Unplanned schtumness 'scares' boffins

NASA's New Horizons probe – due to soar past the remote, icy dwarf planet Pluto 10 days from now – gave its handlers a brief fright yesterday by going silent at an inopportune juncture.

Fortunately, contact was re-established after around 80 minutes. NASA added that the spacecraft remained "healthy" despite the anomaly.

NASA announced that New Horizons had lost comms with Earth on 4 July at 2pm EDT (6pm GMT). Immediately after, the US space agency's servers were struggling under the load of people presumably desperate to read the bad news.

NASA explained:

During that time the autonomous autopilot on board the spacecraft recognised a problem and – as it’s programmed to do in such a situation – switched to the backup computer.

The autopilot placed the spacecraft in “safe mode,” and commanded the backup computer to re-initiate communication with Earth.

With comms re-established, the New Horizons probe began transmitting diagnostic telemetry.

The glitch does mean that no scientific data can be collected until everything has returned to normal. But NASA appeared to be confident that it can restore operations before the crucial flyby.

“[F]ull recovery is expected to take from one to several days”, the agency stated, mostly because of the nine-hour delay for communications to cross the 4.9 billion km (3 billion miles) between Earth and New Horizons.

Over at the Planetary Society, Emily Lakdawalla wrote that no optical image downloads were planned for 4 July.

A few pictures for 5 and 6 July might also have been forfeited. However, if everything goes well, "the only result of today's safe mode will be an annoying – but educational – gap in our approach animations", and a non-catastrophic gap in the light curves collected for Nix and Hydra.

"Safe modes are scary and annoying but not uncommon," Lakdawalla noted.

[Collection entries]
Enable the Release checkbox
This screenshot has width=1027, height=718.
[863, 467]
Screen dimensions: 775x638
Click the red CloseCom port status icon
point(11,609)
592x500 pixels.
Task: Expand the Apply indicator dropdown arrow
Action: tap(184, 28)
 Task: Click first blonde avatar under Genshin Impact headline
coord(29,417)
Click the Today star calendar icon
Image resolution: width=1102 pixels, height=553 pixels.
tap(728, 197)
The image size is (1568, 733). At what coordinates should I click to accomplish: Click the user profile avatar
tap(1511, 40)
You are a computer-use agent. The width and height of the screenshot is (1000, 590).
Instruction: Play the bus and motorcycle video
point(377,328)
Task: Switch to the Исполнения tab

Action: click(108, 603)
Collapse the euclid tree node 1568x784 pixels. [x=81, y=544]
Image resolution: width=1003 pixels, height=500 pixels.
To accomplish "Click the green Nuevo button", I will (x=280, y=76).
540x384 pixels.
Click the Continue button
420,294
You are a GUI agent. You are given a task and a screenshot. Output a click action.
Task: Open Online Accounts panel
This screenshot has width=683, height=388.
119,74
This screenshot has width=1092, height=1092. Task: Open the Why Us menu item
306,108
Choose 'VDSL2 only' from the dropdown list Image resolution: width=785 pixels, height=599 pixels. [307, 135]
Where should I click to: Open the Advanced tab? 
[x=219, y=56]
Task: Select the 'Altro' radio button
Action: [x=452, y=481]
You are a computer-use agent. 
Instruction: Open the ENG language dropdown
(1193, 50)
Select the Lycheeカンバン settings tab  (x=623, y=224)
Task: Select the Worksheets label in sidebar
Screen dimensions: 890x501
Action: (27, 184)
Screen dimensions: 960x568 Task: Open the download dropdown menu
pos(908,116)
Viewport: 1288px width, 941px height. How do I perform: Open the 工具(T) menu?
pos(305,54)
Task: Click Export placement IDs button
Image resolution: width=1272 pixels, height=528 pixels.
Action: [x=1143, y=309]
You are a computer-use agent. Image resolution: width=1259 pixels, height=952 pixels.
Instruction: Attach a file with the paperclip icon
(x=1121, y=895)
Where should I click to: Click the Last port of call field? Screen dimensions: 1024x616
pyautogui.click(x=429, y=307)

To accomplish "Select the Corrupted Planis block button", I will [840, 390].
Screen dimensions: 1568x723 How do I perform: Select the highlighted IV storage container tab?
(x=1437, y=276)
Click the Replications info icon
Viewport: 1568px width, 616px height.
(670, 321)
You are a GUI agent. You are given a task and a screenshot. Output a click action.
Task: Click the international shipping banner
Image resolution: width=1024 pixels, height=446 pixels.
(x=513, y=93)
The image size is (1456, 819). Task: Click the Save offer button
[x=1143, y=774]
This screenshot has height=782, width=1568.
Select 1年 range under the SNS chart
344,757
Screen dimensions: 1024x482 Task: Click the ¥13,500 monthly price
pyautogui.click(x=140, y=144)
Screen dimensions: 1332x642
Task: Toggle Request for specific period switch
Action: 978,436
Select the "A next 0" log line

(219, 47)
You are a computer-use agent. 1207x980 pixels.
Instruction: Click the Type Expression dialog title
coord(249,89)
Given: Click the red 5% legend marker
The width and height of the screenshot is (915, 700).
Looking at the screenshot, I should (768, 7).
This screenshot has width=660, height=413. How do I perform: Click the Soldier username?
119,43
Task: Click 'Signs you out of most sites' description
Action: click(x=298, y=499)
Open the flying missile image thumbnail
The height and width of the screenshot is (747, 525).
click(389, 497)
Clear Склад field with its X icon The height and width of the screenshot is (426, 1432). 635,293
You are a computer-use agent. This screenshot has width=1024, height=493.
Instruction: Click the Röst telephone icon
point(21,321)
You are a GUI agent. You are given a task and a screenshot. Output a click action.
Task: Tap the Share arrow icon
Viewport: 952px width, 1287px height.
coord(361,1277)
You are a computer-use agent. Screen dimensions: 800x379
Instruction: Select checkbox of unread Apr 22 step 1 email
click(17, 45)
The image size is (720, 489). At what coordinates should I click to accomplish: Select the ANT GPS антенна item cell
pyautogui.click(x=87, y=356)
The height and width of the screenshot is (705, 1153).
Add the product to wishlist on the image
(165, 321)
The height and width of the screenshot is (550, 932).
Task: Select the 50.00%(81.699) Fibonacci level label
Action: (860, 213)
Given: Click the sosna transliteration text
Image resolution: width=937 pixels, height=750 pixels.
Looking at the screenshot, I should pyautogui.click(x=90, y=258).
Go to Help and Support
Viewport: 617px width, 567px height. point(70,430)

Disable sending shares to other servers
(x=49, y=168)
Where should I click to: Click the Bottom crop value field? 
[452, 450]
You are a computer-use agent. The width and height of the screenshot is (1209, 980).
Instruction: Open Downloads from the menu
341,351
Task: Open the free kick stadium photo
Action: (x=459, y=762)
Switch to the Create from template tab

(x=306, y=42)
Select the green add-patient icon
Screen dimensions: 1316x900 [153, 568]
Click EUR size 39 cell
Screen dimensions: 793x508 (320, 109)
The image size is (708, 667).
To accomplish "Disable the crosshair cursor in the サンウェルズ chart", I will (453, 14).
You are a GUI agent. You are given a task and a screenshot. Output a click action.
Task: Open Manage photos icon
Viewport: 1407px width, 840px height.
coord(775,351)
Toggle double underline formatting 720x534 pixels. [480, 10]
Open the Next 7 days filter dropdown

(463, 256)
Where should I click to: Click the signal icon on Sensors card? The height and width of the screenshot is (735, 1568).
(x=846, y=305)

(Instructions):
• 1. In the New Horizons article, after about how long was contact with the probe re-established?
• 2. Rewrite the paragraph of the New Horizons article that begins "NASA announced that New Horizons had lost comms" in shorter form, keeping its main facts.
• 3. Repeat the part of the New Horizons article starting at "Unplanned schtumness 'scares'" and ending at "an inopportune juncture.".

(Responses by item number):
• 1. After around 80 minutes.

• 2. New Horizons lost contact with Earth on 4 July at 2pm EDT (6pm GMT), and right afterward NASA's servers struggled under the load of readers seeking the news.

• 3.
Unplanned schtumness 'scares' boffins

NASA's New Horizons probe – due to soar past the remote, icy dwarf planet Pluto 10 days from now – gave its handlers a brief fright yesterday by going silent at an inopportune juncture.